Par L'Economiste | Edition N°:3689 Le 30/12/2011 | Partager
Pour que leur diplôme soit reconnu, ils doivent passer un stage
Pour protester, ils occupent le ministère de tutelle

L’équivalence des diplômes est un sujet éminemment politique. Un groupe de médecins dentistes lauréats en 2010 des universités de l’Europe de l’est fait pression sur le ministère de l’Education nationale. Après un simple sit-in, vendredi dernier, ils sont passés à la vitesse supérieure en occupant les locaux quelques jours plus tard.
La raison, les lauréats de la médecine-dentaire contestent une décision du ministère. Celui-ci «exige un stage pour obtenir l’équivalence du diplôme de docteur en médecine dentaire». Ils ont été ainsi contraints à poursuivre une formation (complémentaire?) à la Faculté de médecine dentaire.
Du coup, les diplômés d’Europe de l’Est réagissent en décidant de «ne pas achever ce stage». Ces médecins-dentistes ne se sont pas arrêtés là. Le siège du ministère a été «occupé». Il ne sera abandonné par les contestataires qu’à condition «d’obtenir l’attestation d’équivalence, sans validation de la période de stage par le doyen de la Faculté de médecine de Rabat et de leurs superviseurs», indique le ministère de l’Education. Et qui précise qu’une telle démarche est «contraire à celle adoptée par d’autres lauréats des mêmes universités». Ces derniers auraient «accepté de suivre une formation similaire».

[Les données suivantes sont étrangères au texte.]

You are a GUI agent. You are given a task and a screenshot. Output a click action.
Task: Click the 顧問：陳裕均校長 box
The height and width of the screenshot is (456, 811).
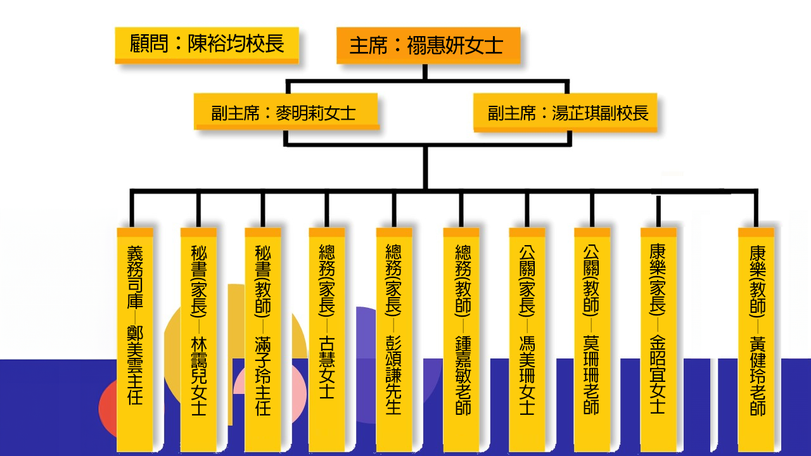pyautogui.click(x=207, y=44)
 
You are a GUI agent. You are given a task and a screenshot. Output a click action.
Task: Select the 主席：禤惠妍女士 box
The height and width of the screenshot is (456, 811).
pyautogui.click(x=428, y=46)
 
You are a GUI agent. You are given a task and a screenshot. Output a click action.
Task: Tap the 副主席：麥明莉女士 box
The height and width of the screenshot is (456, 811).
pyautogui.click(x=286, y=112)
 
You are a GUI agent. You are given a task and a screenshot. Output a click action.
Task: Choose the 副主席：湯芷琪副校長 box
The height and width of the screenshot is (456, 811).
pyautogui.click(x=565, y=113)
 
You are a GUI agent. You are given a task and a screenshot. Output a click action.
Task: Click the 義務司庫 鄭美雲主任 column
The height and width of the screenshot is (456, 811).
pyautogui.click(x=135, y=339)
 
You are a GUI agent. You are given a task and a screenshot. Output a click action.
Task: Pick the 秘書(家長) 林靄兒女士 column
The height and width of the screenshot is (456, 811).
pyautogui.click(x=198, y=339)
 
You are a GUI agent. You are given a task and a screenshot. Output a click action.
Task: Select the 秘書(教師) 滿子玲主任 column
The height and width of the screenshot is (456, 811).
pyautogui.click(x=263, y=339)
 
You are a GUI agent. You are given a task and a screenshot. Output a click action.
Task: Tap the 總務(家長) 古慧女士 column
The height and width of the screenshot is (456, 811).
pyautogui.click(x=327, y=339)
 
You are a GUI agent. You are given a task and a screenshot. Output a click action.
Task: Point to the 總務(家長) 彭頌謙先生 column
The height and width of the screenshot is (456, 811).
pyautogui.click(x=393, y=339)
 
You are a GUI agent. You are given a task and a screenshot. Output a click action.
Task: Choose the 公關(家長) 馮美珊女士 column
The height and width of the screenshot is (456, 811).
pyautogui.click(x=527, y=339)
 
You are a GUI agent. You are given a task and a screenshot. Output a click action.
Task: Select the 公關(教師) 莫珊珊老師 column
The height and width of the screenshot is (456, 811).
pyautogui.click(x=592, y=339)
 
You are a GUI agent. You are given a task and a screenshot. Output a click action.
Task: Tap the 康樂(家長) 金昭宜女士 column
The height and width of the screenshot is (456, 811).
pyautogui.click(x=658, y=339)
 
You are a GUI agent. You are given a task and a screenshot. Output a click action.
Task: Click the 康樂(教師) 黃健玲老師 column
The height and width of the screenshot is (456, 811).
pyautogui.click(x=757, y=339)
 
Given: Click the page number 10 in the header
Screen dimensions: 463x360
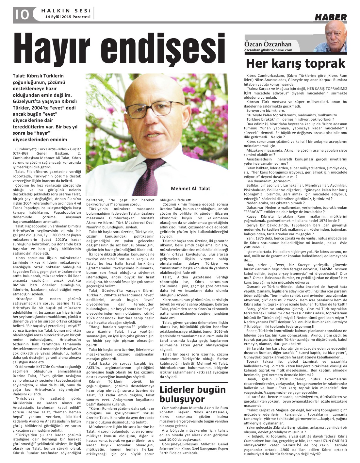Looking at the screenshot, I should (21, 15).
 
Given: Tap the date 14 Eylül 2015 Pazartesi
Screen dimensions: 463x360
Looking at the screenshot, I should (68, 17).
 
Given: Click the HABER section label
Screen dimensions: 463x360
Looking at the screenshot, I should (331, 17).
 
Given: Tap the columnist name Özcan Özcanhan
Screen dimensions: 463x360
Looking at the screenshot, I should (268, 44).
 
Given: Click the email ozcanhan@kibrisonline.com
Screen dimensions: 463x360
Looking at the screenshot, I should (268, 50).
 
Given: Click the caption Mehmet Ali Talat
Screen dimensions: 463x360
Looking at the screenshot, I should (190, 189).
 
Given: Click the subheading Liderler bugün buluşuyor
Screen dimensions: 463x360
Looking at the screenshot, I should (192, 394).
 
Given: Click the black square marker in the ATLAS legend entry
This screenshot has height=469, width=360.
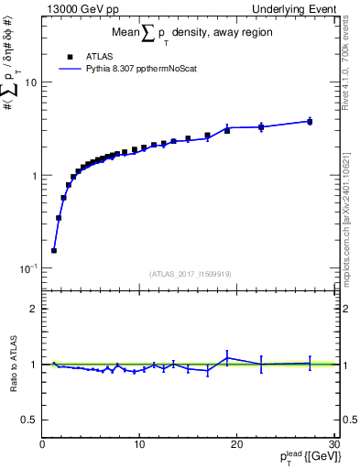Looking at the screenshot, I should point(70,55).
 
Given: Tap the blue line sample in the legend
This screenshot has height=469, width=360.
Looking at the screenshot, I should point(70,68).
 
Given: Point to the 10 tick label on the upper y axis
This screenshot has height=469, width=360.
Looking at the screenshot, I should point(30,82).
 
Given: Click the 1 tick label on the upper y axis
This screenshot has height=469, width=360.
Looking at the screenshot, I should point(33,176).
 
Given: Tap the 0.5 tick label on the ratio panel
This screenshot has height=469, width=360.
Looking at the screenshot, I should point(28,420).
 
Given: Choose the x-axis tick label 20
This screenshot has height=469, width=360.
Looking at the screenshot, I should point(237,444).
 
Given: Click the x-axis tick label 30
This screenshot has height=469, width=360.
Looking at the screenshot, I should point(333,444).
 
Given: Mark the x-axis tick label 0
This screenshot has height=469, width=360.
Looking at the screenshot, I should point(43,444).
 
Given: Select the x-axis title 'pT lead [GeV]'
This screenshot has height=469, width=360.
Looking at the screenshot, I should point(302,459).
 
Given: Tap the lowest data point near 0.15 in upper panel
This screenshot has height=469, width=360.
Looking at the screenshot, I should point(54,250).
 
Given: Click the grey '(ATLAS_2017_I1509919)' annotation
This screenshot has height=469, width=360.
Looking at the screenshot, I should point(190,273).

Le «militantisme»-kamikaze

fleurit partout. Dopé qu’il
est par la conjoncture
géopolitique et ses élans
révolutionnaires


Certes, le droit de contester est un acquis constitutionnel. En revanche, la manière de le faire est encadrée par la loi. Prendre d’assaut un établissement public, quel qu’il soit, est pénalement condamnable. L’acte des médecins-dentistes n’est d’ailleurs pas isolé. Le «militantisme»-kamikaze fleurit partout. Dopé qu’il est par la conjoncture géopolitique et ses élans révolutionnaires. Dans la ville de Khouribga, le Groupe OCP a déjà dû faire face -courant 2011- à une levée de boucliers par des descendants de mineurs-retraités: un poste à tout prix même au détriment du principe d’égalité des chances. Le cas le plus récent est survenu le 27 décembre: l’Imprimerie officielle qui édite, entre autres, le Bulletin officiel a été prise d’assaut par un groupe de diplômés chômeurs, munis de bouteilles d’essence (cf: L’Economiste du 29 décembre 2011). Sur la forme, toujours, les médecins dentistes auraient pu attaquer la décision du ministère de l’Education devant le juge administratif. Le recours pour excès de pouvoir contre l’Etat est possible. Il permet d’annuler l’effet d’une décision administrative considérée comme inique. L’Agence judiciaire du Royaume (AJR) s’est engagée en 2010, au titre de défenseur attitré de l’Etat, dans plus de 13.700 contentieux. Dans ces affaires, près de 12% sont liés à des recours en annulation pour excès de pouvoir.
Reste l’équivalence, quoiqu’il y ait une réglementation, les commissions qui s’en chargent devraient informer sur sa démarche, ses membres, son bilan. Ne serait-ce que pour éviter les suspicions.